> ASSIGNMENT
Beginning with the line that contains "Click the Show Editor button" in the material below, print each line exactly until the line that contains "This screenshot has height=603, width=700." has been printed, then stop.

***** DATA TO PROCESS *****

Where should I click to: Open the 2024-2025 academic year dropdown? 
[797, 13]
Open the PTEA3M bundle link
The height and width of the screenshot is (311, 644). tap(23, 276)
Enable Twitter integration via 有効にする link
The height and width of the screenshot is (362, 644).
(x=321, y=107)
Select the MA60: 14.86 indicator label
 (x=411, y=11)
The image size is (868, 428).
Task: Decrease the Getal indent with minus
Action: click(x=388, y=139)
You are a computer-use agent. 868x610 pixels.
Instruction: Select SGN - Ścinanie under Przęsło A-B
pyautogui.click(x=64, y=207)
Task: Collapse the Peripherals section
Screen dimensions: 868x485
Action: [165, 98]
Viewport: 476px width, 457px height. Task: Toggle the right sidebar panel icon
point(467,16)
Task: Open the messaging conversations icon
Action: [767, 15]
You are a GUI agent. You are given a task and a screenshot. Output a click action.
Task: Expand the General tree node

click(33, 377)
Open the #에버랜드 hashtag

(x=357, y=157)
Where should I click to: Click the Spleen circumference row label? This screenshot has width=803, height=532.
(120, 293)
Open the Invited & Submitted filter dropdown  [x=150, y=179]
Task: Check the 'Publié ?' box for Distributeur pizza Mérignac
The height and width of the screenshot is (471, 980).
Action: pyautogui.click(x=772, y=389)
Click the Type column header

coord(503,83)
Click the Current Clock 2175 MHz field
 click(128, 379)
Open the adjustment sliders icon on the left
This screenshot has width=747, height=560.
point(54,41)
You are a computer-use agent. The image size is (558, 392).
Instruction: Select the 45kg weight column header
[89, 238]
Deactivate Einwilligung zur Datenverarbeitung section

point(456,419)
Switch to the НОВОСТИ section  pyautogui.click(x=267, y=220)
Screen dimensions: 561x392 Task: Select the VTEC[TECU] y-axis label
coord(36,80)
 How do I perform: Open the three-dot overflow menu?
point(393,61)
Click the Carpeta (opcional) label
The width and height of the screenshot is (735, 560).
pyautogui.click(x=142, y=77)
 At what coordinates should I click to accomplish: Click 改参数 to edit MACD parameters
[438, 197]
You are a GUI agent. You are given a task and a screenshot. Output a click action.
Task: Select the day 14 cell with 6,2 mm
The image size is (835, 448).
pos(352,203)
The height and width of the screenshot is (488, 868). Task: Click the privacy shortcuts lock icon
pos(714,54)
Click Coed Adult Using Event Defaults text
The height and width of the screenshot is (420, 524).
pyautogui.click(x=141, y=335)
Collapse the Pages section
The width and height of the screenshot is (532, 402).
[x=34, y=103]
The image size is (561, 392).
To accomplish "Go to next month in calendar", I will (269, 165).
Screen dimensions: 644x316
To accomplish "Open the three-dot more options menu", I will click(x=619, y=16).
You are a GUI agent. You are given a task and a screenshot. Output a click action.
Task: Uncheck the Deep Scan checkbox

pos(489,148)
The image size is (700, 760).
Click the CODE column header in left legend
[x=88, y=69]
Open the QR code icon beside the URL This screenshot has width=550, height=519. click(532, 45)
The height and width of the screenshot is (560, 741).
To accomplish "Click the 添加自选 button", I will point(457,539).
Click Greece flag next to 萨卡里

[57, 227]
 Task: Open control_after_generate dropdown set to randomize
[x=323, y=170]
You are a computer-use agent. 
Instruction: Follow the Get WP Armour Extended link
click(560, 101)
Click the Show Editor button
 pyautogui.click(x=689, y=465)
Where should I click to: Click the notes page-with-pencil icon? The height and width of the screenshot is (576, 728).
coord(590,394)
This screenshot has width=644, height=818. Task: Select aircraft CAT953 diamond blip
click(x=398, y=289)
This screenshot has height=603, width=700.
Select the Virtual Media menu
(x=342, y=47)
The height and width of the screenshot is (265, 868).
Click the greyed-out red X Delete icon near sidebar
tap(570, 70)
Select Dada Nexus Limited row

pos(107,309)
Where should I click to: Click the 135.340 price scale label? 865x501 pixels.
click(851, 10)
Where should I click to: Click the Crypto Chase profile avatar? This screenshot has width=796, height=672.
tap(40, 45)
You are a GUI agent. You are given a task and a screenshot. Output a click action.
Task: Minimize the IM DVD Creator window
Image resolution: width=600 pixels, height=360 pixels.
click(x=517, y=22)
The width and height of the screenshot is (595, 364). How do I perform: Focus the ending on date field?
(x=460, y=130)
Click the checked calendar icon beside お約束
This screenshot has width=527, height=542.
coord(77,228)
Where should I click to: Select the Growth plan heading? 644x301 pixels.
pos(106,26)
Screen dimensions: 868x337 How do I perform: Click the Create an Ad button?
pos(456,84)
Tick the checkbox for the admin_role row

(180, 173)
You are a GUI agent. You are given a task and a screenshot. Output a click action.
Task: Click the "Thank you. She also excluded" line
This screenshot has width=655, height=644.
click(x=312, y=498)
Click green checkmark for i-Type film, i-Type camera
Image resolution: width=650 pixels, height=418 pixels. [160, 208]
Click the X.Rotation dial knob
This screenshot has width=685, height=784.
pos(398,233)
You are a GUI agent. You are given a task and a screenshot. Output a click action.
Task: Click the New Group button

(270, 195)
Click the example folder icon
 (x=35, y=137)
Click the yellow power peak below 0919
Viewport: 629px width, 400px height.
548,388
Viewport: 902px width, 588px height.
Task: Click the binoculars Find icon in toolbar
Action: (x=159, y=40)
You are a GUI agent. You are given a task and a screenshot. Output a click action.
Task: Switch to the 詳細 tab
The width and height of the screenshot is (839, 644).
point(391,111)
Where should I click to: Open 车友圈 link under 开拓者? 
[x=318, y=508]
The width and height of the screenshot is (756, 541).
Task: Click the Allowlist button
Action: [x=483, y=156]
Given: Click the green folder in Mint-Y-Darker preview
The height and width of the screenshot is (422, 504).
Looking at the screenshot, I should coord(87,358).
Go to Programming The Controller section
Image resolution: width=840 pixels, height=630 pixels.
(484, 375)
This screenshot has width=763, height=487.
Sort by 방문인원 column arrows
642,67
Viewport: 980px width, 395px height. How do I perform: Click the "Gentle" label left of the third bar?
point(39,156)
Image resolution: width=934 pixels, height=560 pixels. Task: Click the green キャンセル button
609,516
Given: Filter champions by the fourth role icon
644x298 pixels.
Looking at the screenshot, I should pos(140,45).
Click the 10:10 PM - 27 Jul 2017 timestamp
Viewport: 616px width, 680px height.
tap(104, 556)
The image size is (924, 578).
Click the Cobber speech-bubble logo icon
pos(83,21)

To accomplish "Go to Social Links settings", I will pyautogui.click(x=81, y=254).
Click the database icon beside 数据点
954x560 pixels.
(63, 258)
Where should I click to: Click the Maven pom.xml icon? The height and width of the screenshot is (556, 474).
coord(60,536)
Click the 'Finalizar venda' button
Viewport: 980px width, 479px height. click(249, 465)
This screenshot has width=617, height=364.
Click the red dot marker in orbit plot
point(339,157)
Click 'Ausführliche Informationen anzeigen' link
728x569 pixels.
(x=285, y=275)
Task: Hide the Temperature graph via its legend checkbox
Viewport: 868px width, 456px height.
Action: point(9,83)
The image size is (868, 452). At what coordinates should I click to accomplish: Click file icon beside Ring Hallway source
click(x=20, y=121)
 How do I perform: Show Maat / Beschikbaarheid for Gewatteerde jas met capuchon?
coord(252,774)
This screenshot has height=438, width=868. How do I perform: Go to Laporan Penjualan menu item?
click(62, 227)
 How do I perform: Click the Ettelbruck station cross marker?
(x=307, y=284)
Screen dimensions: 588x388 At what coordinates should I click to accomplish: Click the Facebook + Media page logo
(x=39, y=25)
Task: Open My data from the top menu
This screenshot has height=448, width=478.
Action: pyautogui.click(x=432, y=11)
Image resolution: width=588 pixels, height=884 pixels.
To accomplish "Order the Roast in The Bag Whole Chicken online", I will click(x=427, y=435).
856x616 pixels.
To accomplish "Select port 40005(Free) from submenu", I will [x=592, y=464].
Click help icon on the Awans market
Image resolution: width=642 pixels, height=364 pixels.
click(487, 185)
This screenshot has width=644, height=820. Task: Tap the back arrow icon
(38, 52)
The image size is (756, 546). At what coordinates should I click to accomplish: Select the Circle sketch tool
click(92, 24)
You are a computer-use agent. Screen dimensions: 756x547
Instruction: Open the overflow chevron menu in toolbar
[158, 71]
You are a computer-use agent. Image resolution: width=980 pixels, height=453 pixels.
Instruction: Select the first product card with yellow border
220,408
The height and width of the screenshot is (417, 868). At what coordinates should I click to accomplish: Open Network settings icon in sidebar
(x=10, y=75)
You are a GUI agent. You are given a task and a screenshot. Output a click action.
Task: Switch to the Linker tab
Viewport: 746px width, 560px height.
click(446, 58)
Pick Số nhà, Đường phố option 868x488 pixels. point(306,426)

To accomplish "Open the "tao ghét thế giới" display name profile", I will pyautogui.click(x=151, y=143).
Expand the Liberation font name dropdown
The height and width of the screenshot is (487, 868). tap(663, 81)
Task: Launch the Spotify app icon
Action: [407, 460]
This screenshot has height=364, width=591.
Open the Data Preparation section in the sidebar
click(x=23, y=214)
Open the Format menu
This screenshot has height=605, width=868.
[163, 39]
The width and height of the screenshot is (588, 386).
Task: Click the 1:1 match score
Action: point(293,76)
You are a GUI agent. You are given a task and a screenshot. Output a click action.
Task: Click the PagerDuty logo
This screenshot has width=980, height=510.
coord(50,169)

*****

> EXPECTED ANSWER
Click the Show Editor button
 pyautogui.click(x=689, y=465)
Where should I click to: Click the notes page-with-pencil icon? The height and width of the screenshot is (576, 728).
coord(590,394)
This screenshot has width=644, height=818. Task: Select aircraft CAT953 diamond blip
click(x=398, y=289)
This screenshot has height=603, width=700.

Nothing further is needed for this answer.